> [Description of the task]: Lines from the one containing "Click the Geekbench" through the final line of the records are the only ones to copy, and each must match exactly.

> [Provided information]:
● ● ● ● ● ● ●

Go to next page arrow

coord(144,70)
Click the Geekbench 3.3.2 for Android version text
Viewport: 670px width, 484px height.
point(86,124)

● ● ● ● ● ● ●

> [Response]:
Click the Geekbench 3.3.2 for Android version text
Viewport: 670px width, 484px height.
point(86,124)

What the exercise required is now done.